After smashing through the barriers at the perimeter, the invaders engaged in hand-to-hand combat with police officers, injuring dozens of them, and broke through multiple windows and doors, sending lawmakers fleeing from the House and Senate chambers and interrupting the certification of the 2020 presidential election. Five people died as a result of the violence, including a Capitol Police officer and a woman who was shot by police as she tried to break through the doors of the House chamber with lawmakers still inside.

In heartbreaking testimony, which was previously unannounced, Capitol Police Captain Carneysha Mendoza started the hearing by recounting the horrific events of the riot, including saying that "officers received a lot of gas exposure" and that she herself sustained "chemical burns to my face," which, she says, "still have not healed." 

"We could have had 10 times the amount of people working with us and I still believe the battle would have been just as devastating," Mendoza described, saying that she was activated early due to an extreme need for help while having lunch with her 10-year-old child.

"As an American and a veteran, it’s sad to see us attacked by our fellow Americans," Mendoza said, adding that Jan. 6 was "by far the worst of the worst" day she's faced on duty.

"In my career I've been activated to work demonstrations with various controversial groups and have been called some of the worst names so many times that I'm pretty numb to it now," she added.

Mendoza worked in recovery efforts during the attack on the Pentagon after 9/11.

"There are certain lessons that always stuck with me after 9/11,” she said. “One of those lessons is knowing the unthinkable is always possible — so be ready.

"I know some said the battle lasted three hours," she said, "But according to my Fitbit, I was in the exercise zone for 4 hours, and 9 minutes."

The hearing is the first of many examinations of what happened that day, coming almost seven weeks after the attack and over one week after the Senate voted to acquit former President Donald Trump of inciting the insurrection by telling his supporters to “fight like hell” to overturn his election defeat. Thousands of National Guard troops still surround the Capitol in a wide perimeter, cutting off streets and sidewalks that are normally full of cars, pedestrians and tourists.

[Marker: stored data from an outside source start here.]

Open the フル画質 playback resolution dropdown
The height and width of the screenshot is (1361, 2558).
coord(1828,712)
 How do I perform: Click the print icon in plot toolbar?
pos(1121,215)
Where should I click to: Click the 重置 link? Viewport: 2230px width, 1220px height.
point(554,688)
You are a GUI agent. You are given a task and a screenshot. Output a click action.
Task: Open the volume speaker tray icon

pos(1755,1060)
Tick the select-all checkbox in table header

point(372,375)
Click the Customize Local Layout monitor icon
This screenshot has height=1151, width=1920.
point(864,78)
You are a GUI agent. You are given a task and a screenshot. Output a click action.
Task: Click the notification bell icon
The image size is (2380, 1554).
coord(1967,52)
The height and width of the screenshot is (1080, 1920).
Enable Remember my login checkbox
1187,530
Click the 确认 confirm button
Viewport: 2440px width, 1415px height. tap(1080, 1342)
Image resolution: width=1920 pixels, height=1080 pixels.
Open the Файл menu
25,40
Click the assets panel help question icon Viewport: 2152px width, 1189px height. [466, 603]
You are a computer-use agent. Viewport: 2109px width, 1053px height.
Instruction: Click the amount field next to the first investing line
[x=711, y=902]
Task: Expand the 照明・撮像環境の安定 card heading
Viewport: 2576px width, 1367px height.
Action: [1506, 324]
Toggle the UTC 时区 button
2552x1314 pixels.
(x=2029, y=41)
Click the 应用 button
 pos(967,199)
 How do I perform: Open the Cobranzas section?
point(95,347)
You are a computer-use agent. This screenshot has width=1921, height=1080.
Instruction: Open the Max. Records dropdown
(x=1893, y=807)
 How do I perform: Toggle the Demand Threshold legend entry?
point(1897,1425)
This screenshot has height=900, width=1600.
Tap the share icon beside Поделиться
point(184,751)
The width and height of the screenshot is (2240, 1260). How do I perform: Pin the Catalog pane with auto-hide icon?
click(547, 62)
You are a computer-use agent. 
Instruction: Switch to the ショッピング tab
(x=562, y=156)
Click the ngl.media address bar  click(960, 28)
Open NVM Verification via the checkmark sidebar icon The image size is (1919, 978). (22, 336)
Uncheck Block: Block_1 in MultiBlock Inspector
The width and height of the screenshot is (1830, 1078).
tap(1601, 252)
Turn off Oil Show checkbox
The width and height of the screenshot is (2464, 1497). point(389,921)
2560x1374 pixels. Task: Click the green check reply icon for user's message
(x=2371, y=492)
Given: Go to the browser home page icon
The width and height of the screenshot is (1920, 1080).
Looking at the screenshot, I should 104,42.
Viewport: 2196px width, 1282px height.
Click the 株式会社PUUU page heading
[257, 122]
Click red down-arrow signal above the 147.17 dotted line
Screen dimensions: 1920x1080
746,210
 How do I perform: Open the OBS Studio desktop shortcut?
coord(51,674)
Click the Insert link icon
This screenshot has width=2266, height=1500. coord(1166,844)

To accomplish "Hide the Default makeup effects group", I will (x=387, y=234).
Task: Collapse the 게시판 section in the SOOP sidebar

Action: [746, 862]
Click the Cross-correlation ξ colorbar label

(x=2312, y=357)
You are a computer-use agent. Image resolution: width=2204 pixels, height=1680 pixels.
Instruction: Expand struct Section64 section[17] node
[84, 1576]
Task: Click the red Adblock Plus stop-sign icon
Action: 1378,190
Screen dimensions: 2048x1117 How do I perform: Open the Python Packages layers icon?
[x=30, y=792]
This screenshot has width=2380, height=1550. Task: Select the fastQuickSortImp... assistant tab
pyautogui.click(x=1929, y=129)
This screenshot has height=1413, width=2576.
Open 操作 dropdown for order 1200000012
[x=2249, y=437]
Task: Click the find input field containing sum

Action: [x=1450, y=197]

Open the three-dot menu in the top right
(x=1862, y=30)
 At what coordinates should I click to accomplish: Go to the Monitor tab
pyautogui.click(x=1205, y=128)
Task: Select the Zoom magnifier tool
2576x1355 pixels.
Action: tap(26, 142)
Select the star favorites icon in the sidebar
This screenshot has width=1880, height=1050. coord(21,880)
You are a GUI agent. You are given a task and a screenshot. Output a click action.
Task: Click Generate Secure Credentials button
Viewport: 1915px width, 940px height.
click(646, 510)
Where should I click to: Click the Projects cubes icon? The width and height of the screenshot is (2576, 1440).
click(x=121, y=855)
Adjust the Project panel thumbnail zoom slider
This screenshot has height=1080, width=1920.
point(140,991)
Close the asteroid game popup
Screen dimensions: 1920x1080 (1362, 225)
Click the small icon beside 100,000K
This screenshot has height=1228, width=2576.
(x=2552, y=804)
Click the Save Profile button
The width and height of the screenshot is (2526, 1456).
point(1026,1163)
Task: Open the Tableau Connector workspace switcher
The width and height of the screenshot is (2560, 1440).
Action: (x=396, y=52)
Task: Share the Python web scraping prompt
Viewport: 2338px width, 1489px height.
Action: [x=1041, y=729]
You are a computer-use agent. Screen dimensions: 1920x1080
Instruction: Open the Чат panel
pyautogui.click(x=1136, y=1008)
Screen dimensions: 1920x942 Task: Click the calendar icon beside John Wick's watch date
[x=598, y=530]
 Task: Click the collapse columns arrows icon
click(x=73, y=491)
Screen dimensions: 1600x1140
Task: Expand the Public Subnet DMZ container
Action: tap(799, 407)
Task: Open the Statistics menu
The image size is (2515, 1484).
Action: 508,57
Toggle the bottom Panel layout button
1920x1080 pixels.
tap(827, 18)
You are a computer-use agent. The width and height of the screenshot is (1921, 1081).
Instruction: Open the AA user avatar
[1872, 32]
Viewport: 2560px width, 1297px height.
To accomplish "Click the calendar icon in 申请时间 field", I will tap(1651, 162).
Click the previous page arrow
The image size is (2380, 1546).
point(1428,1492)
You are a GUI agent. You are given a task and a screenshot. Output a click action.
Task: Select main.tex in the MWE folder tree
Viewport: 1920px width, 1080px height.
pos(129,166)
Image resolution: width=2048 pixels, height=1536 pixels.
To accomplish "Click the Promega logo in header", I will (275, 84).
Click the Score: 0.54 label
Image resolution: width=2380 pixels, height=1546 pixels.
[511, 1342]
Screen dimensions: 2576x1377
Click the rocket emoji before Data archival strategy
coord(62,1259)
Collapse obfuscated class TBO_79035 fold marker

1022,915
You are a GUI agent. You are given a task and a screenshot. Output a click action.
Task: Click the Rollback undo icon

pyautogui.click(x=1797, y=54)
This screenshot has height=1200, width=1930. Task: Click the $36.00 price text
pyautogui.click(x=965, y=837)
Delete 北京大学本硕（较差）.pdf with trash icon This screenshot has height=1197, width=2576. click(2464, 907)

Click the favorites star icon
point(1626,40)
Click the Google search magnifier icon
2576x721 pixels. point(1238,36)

Congress is also considering a bipartisan, independent commission to review the missteps, and multiple congressional committees have said they will look at different aspects of the siege. Federal law enforcement have arrested more than 230 people who were accused of being involved in the attack, and President Joe Biden's nominee for attorney general, Judge Merrick Garland, said in his confirmation hearing Monday that investigating the riots would be a top priority.